Bianca mengerjap. Lantas mengangguk. "Mienya gak usah banyak-banyak, ayamnya aja. Pakai acar, minyaknya agak banyakan, garamnya juga. Tanpa saus atau kecap."
Si penjual mengangguk dan mulai melayani. Bianca beranjak duduk, diikuti Safir yang entah sejak kapan duduk di depannya.
"Sering ke sini?" Safir membuka obrolan. Beberapa kali bertemu dengan Bianca membuat dirinya mulai terbiasa. Tak ada lagi adu mulut tak berguna karena sebatang rokok. Atau hanya karena tersenggol hingga jatuh.
"Lumayan sih, biasanya kalau kak Krisna gak masak aja," jawab Bianca jujur. Lalu menoleh kepada si penjual yang sepertinya berkuat dengan pesanan lain. Bianca berteriak, "Pak! Pesanan saya jangan lupa!"
Si penjual membentuk tanda ok menggunakan jari.
Bianca mengembalikan atensi pada Safir. "Kalau lo?"
"Sering. Sama Krisna biasanya. Kalau gak ke sini ya ke angkringan satunya." Safir enteng sekali memberitahu. Sepertinya lupa akan fakta bahwa Bianca begitu membenci rokok dan Krisna justru melabeli dirinya dengan rokok.
"Angkringan satunya?" Suara Bianca sarat pertanyaan yang harus dijawab saat itu juga. Sedang respon Safir seperti tak ingin menjawab.
Safir berdehem pelan. "Udah masuk musim hujan?" tanyanya entah pada siapa saat rintik hujan turun sedikit.

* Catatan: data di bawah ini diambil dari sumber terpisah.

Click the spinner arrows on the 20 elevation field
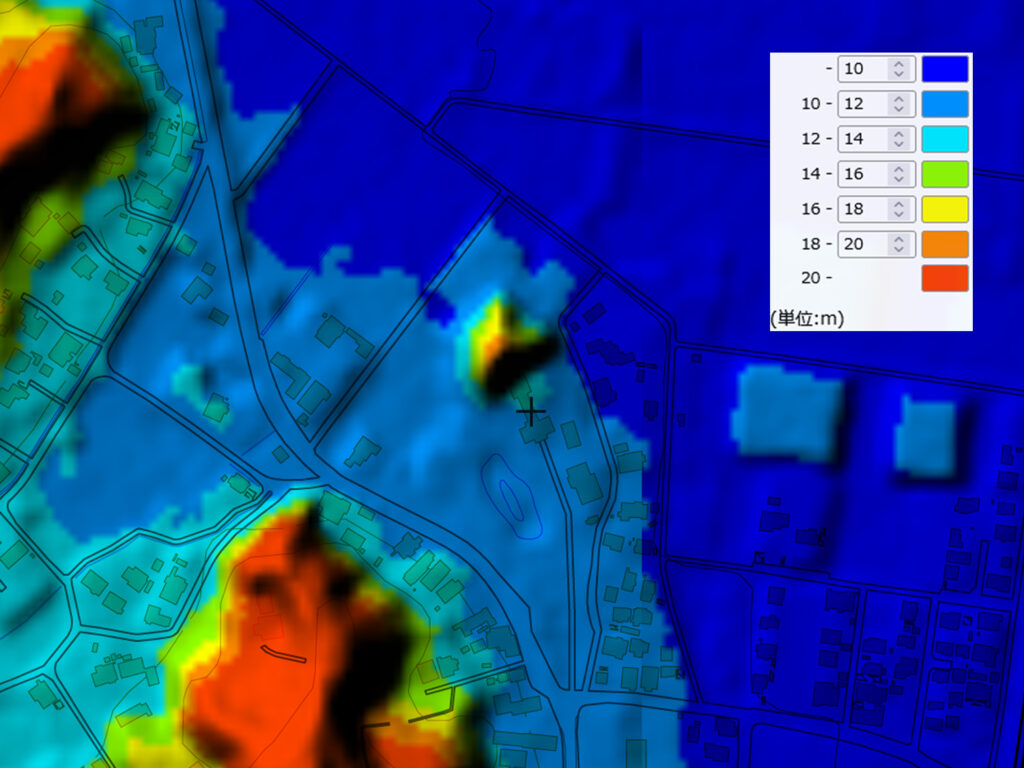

Bianca mengangkat bahu tak acuh, mana dia tahu. Bulan musim kemarau dan musim hujan saja ia tidak hapal. Tahunya kalau banjir berarti musim hujan, kalau panas sampai kering ya berati kemarau.
Hening di antara keduanya. Suara sepeda motor dan kendaraan lain yang berlalu lalang turut hilang. Gerimis turun seketika, membuat beberapa diantara mereka meneduh di depan ruko. Atau justru masuk ke angkringan yang sudah penuh kursinya.
"Neng, pesanannya." Si penjual mengulurkan kresek hitam yang panas.
Bianca hati-hati menerimanya. "Makasih, Pak." Setelah itu hendak pergi. Namun, Safir dengan cepat mencekal pergelangan tangan Bianca.
"Gerimis, Bi," katanya seperti memperingati. Nanti lo sakit kalau kehujanan.
Satu alis Bianca terangkat, lalu memandang tangannya yang dicekal Safir. Perasaan aneh itu mulai memunculkan eksistensinya lagi. Bianca tak begitu mengerti. Rasanya membuncah senang, kembang api merah muda bersahutan di dada.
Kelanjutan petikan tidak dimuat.